Jesus was confronted by an expert lawyer who asked, “What must I do to inherit eternal life?”  Jesus astutely responded, “What is written in the law?”  The lawyer knows law.  He responds, “Love God with all your heart, soul, strength and mind and love your neighbor as yourself.”  “Correct,”  Jesus responds.  “Do this and you will live.”  But then the lawyer asks the seminal question of life, “Who is my neighbor?” It is the question that confronts all of us.  A question that is uncomfortable for us to truly answer.  It confronts us in parking lots and malls, when a beggar walks up to us asking for a hand out or walks by our car window with a dirty squeegee trying to clean our windshield.  We can never truly side step it or get around it and as Christians Jesus never makes it easy for us to answer.  And Jesus just had to tell a parable like the Good Samaritan to illustrate it, and make it impossible for us to escape.  Think about the victim for a moment.  The only descriptor Jesus gives us is that the person is a male.  We don’t know his race, culture, nationality, language, religious affiliation and because he is stripped naked we have no way of knowing his socio-economic status.  We don’t even know his sexual orientation, uh oh…That really makes it difficult doesn’t it.  But Jesus doesn’t make being His follower an easy proposition, because to LIVE is Christ and to die is GAIN.  In the end, Jesus answers the lawyers question with a question, and in doing so, changes the original question.  He asks, “Who WAS a neighbor to the man who fell in the hands of the robbers?”  The stuttering lawyer responds, “the one who had mercy(grace) on him.”  Jesus responds, “Go and do likewise!”

Do we really believe as a church that in 1901 we were only one confession session away from ushering in the return of Christ without answering the haunting question Jesus posed to the lawyer in Luke 10?  If the members of the Seventh-day Adventist Church in 1901 understood their prophetic calling as preaching the everlasting gospel of Revelation 14:6-12 to every nation, how could they have believed Christ’s return was imminent when they had not presented the gospel to all of America, let alone the entire world.  The delay in Christ’s return has little to do with our inability to confess our faults to one another, as important as that is.  And please do not misunderstand me, I do not want to minimize the importance of what was done by the General Conference President and the officers.  We DO need to set aside all of our petty jealousies and differences and envies and ego striving and the like.  And we DO need to come together as a church regardless of what decisions are made at this General Conference.  But 2 Peter 3:9 is clear that God is delaying His return because He is long-suffering, not willing that any should perish but that ALL should come to repentance.  And how long will that delay be?  Only God in His mercy knows for sure.
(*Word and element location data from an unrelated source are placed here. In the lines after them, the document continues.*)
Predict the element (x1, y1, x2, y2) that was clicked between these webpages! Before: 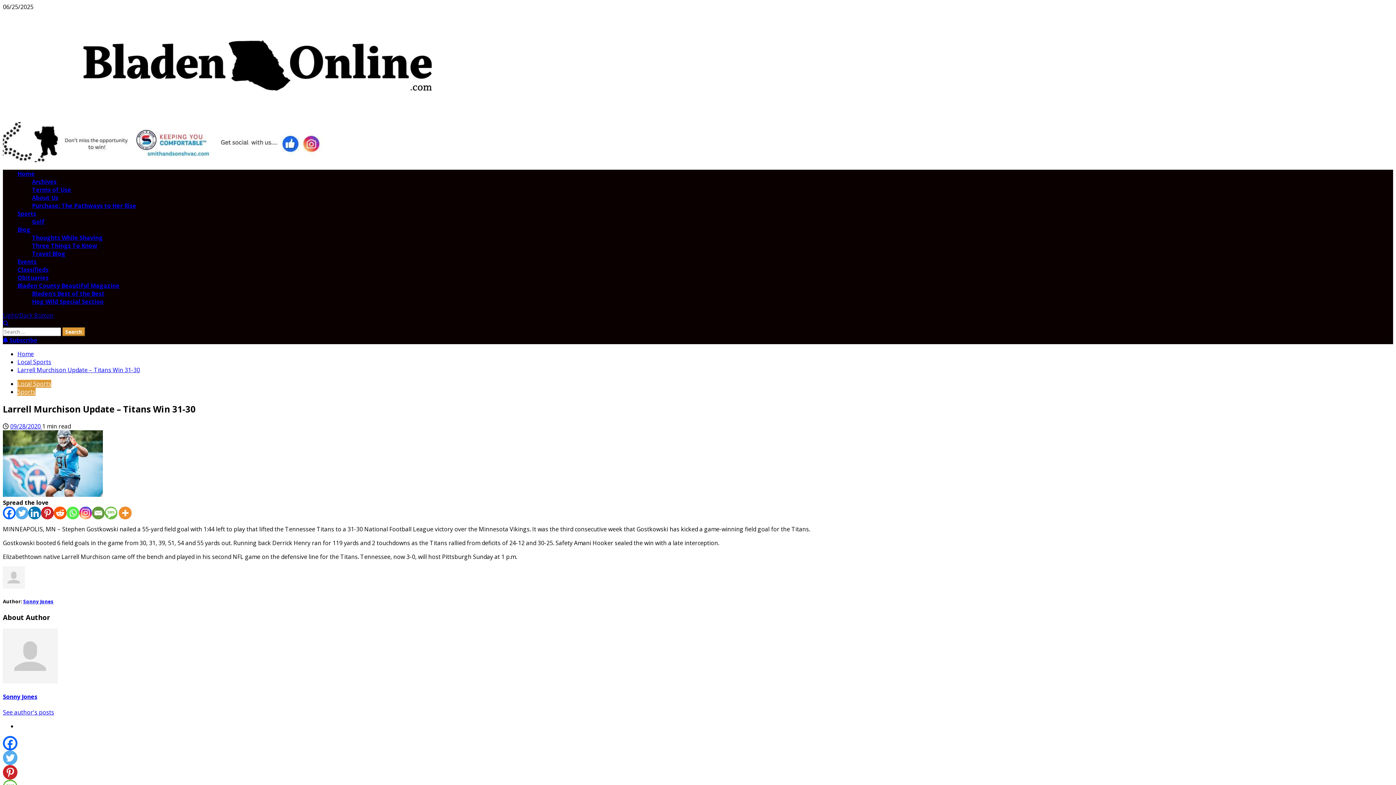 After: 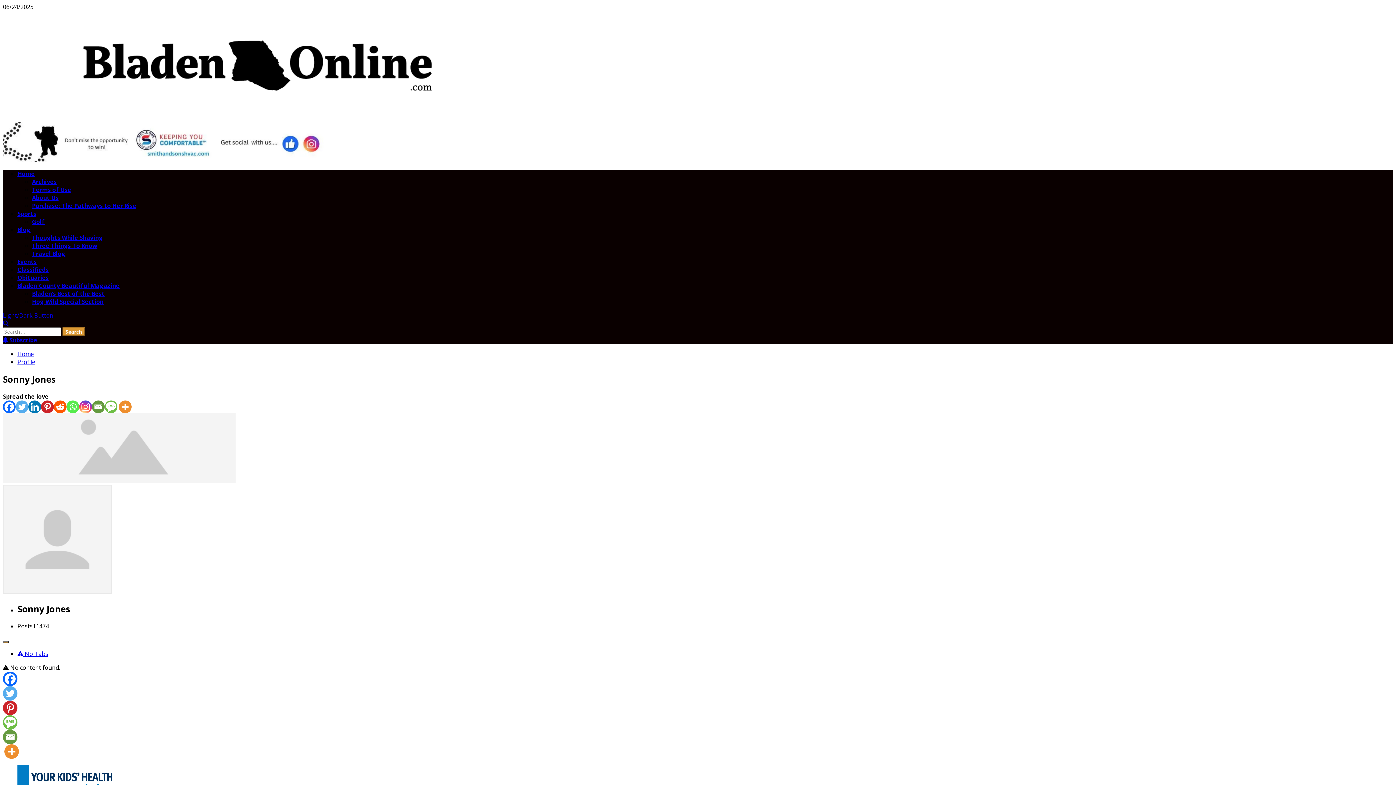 Action: bbox: (2, 693, 37, 701) label: Sonny Jones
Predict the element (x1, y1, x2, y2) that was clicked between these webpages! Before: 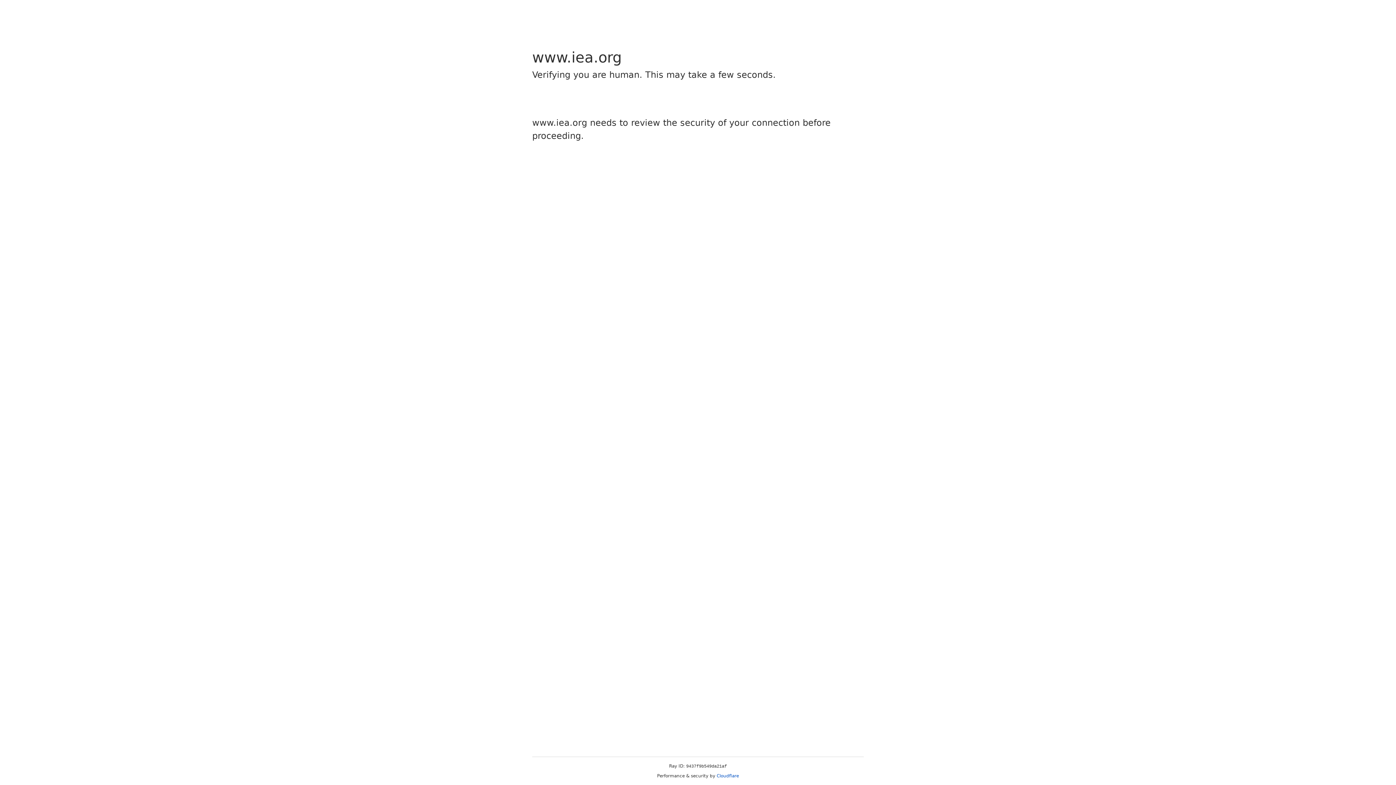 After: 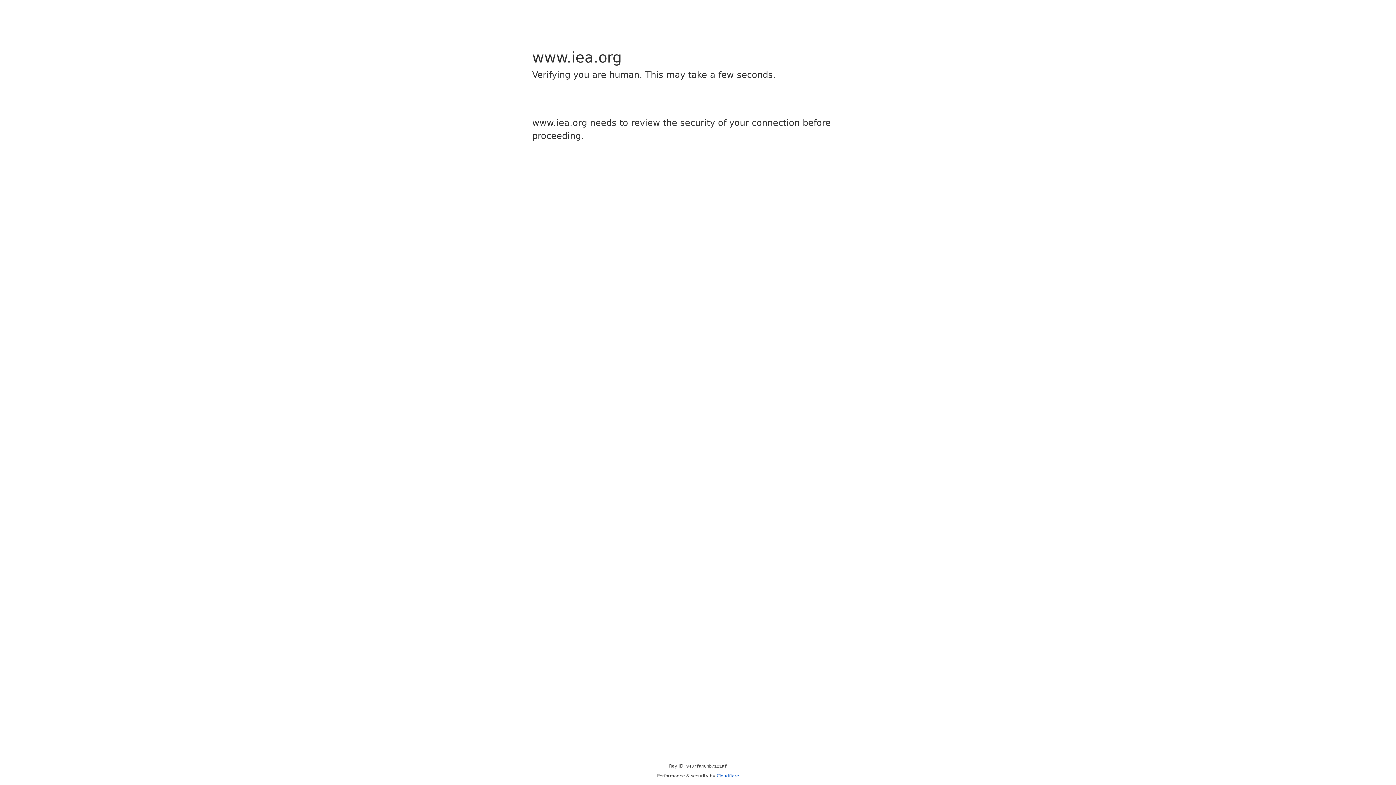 Action: bbox: (716, 773, 739, 778) label: Cloudflare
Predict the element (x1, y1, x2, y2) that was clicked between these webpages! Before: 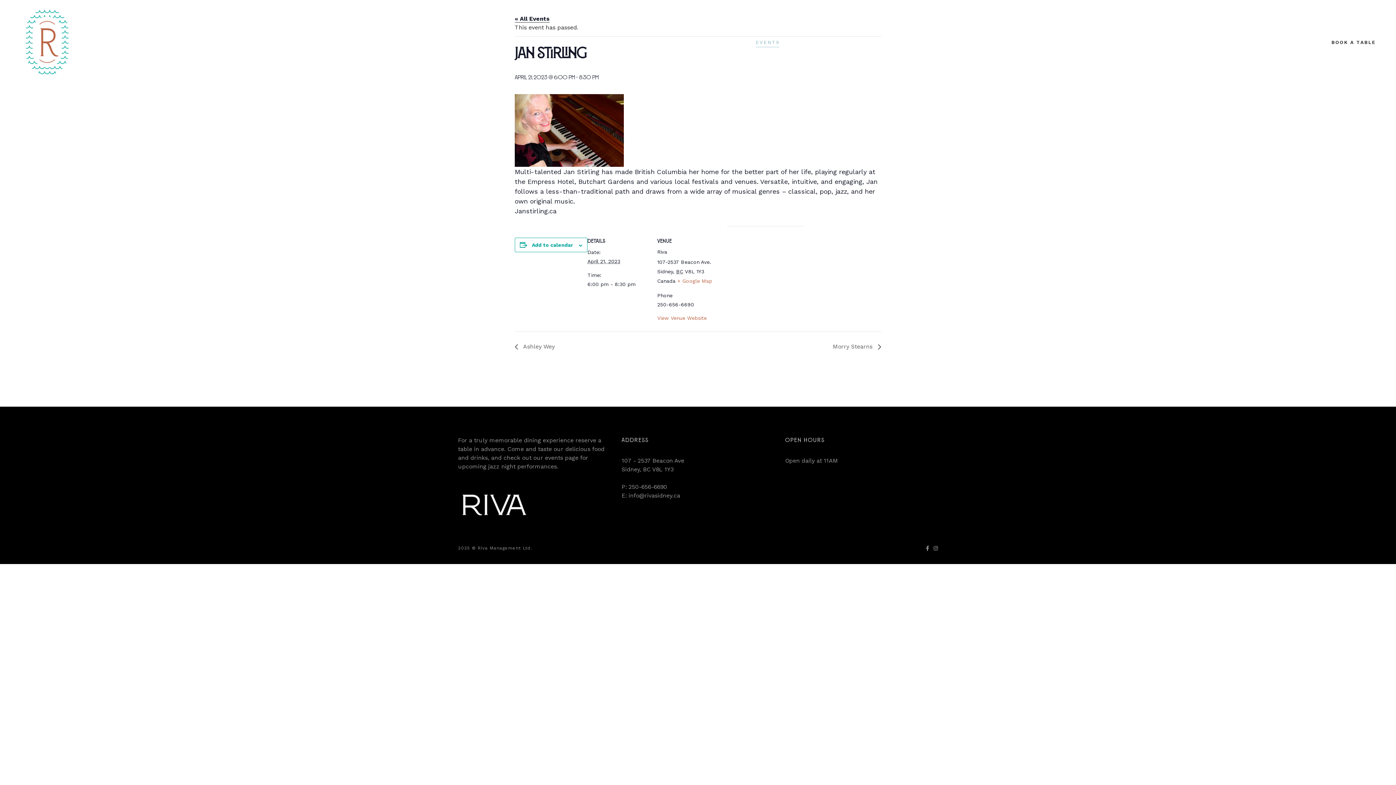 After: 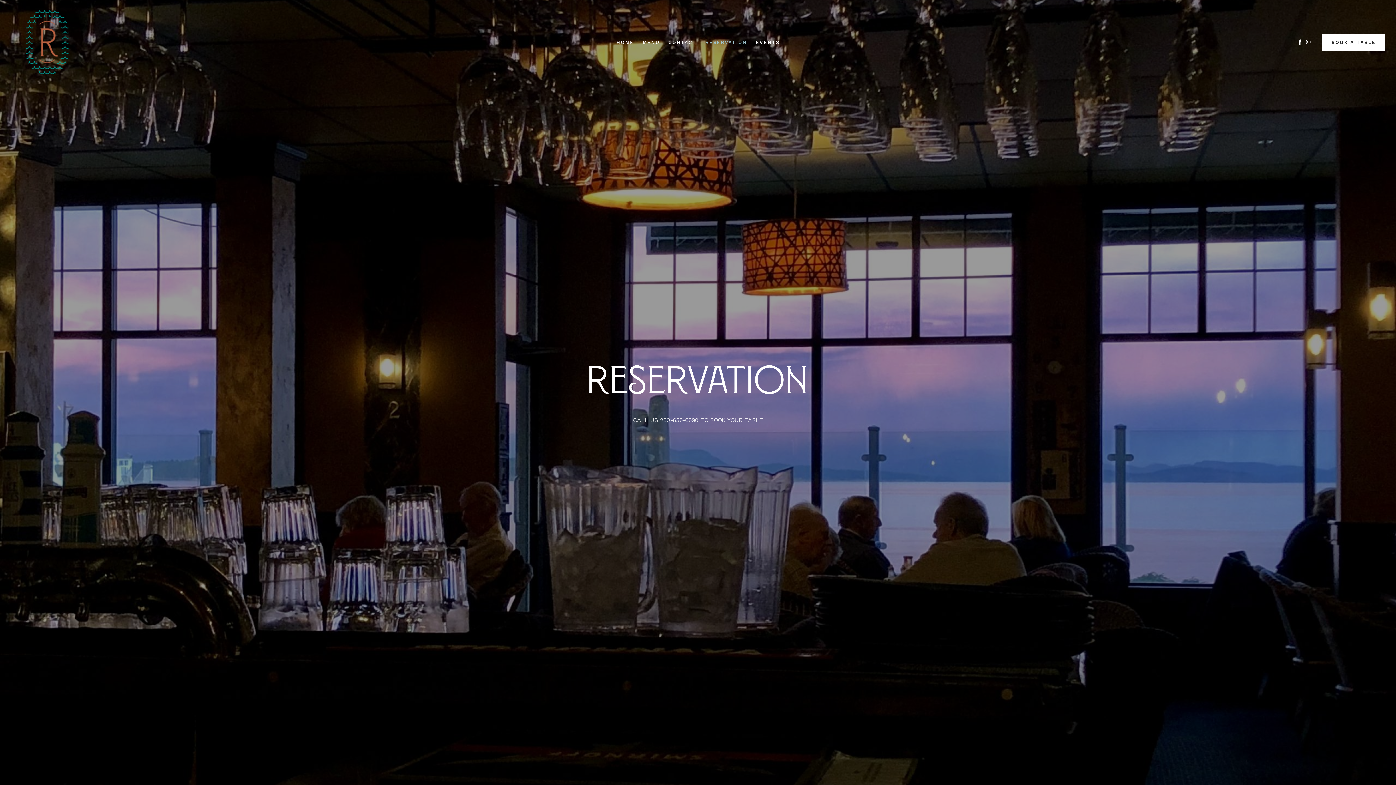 Action: bbox: (705, 30, 747, 54) label: RESERVATION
So what must we do in the mean time?  We must continue to be faithful in presenting the everlasting gospel to every nation, kindred, tongue and people.  And while we are fulfilling that prophetic call from God, we must continue to answer the seminal Christian question that Jesus asked the lawyer.  Not just, “who is my neighbor?”  That’s a little too inwardly focused and exclusive.  Jesus’ question is more outwardly focused and inclusive.  It still challenges us all, and He’s still asking it of us.  And so I leave you with the question that I live with me each day…”Have I Been A Neighbor Lately?”